> LESETEXT
+ + + + +
Die von Bakterien produzierten Botulinum-Neurotoxine führen bei Mensch und Tier zu Muskellähmungen. Wegen dieser Eigenschaft sind die Neurotoxine neben ihrer Anwendung in der Kosmetik ein bedeutender Wirkstoff in Medikamenten zur Behandlung vielfältiger neurologischer Erkrankungen. Vor ihrem Einsatz in medizinischen und kosmetischen Produkten müssen die Wirkstoffe standardmäßig an Mäusen getestet werden. Das neue Verfahren ermöglicht eine In-Vitro-Testung ohne Tierversuch. Der so genannte BINACLE-Test hat einen weiteren Vorteil: Er reagiert deutlich sensibler auf das Neurotoxin.
BINACLE-Test deutlich sensibler als Tierversuch
Botulinum-Neurotoxine bestehen aus zwei Untereinheiten: Eine schwere Kette bindet über Rezeptoren an Nervenzellen, eine leichte Kette spaltet enzymatisch ein Substrat und verhindert damit die Ausschüttung des Neurotransmitters Acetylcholin, was zu Muskellähmungen führt. Der entwickelte Test ahmt diesen Wirkmechanismus in-Vitro nach. Auf einer Mikrotiterplatte fixierte Rezeptormoleküle binden das Toxin, durch Reduktion wird es gespalten. Die abgetrennte leichte Kette wird auf eine zweite Testplatte gegeben. Dort spalten die Moleküle ein Substratprotein – nach Zugabe eines Antikörpers verändert sich die Farbe. Die Aktivität des Botulinum-Neurotoxins ist damit nachgewiesen.
+ + + + +
> DATENSATZ

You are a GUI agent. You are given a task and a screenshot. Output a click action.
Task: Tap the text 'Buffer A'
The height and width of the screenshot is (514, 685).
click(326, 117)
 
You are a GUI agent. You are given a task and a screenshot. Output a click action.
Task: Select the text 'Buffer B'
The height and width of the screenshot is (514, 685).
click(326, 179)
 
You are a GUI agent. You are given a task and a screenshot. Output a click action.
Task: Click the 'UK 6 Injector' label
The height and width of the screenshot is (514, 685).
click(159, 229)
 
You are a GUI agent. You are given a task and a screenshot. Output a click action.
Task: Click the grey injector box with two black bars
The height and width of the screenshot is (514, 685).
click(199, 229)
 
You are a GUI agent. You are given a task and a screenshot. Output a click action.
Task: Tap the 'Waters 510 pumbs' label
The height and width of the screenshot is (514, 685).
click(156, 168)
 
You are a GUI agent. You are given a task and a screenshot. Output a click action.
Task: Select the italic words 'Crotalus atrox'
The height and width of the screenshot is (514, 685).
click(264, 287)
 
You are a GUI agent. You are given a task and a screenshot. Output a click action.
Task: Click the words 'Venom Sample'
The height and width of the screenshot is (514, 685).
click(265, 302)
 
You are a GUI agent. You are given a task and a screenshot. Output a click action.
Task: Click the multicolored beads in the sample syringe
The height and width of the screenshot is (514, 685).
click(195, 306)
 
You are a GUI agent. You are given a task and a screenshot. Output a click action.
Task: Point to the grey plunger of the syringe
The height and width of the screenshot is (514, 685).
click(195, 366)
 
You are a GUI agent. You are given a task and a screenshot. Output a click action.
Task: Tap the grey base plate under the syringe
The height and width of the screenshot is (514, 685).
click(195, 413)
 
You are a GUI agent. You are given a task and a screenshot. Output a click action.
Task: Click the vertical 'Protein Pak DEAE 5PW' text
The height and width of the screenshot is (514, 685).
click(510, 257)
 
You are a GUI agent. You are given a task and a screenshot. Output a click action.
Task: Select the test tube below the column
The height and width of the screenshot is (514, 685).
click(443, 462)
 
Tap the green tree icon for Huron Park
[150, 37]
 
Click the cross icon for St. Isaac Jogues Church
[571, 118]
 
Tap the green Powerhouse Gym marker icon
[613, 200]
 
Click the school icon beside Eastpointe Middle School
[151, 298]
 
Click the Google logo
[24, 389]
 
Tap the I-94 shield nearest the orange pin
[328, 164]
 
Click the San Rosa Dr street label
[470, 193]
+ + + + +
> AUFGABEN ZUR ÜBUNG
(a) Beantworten Sie anhand des Lesetextes über den BINACLE-Test die drei Fragen.
(i) An welchen Tieren müssen die Wirkstoffe vor ihrem Einsatz standardmäßig getestet werden?
(ii) Aus welchen zwei Untereinheiten bestehen Botulinum-Neurotoxine?
(iii) Die Ausschüttung welches Neurotransmitters verhindert die leichte Kette?
(b) Führen Sie den Lesetext über den BINACLE-Test nach seinem letzten Satz weiter.
Das Material wird für die Aufgaben nicht gebraucht.

> LÖSUNGEN
(a)
(i) An Mäusen.
(ii) Aus einer schweren Kette und einer leichten Kette.
(iii) Acetylcholin.

(b)
Der Ursula M. Händel-Tierschutzpreis geht auf die Initiative seiner gleichnamigen Stifterin zurück. Die Düsseldorferin Ursula M. Händel (1915–2011) setzte sich über Jahrzehnte in vielfältiger Weise für den Tierschutz ein. So gründete sie unter anderem den „Bonner Arbeitskreis für Tierschutzrecht“, dessen Arbeiten Eingang fanden in die Novellierung des Tierschutzgesetzes. Dem Tierschutz in Wissenschaft und Forschung besonders verbunden, stellte Händel der DFG die Mittel für den Tierschutzpreis zur Verfügung. Der alle zwei Jahre vergebene Preis soll insbesondere wissenschaftliche Forschungsprojekte auszeichnen, die dazu beitragen, die Belastung für die in Experimenten eingesetzten Tiere zu vermindern, ihre Zahl zu verringern oder sie ganz zu ersetzen.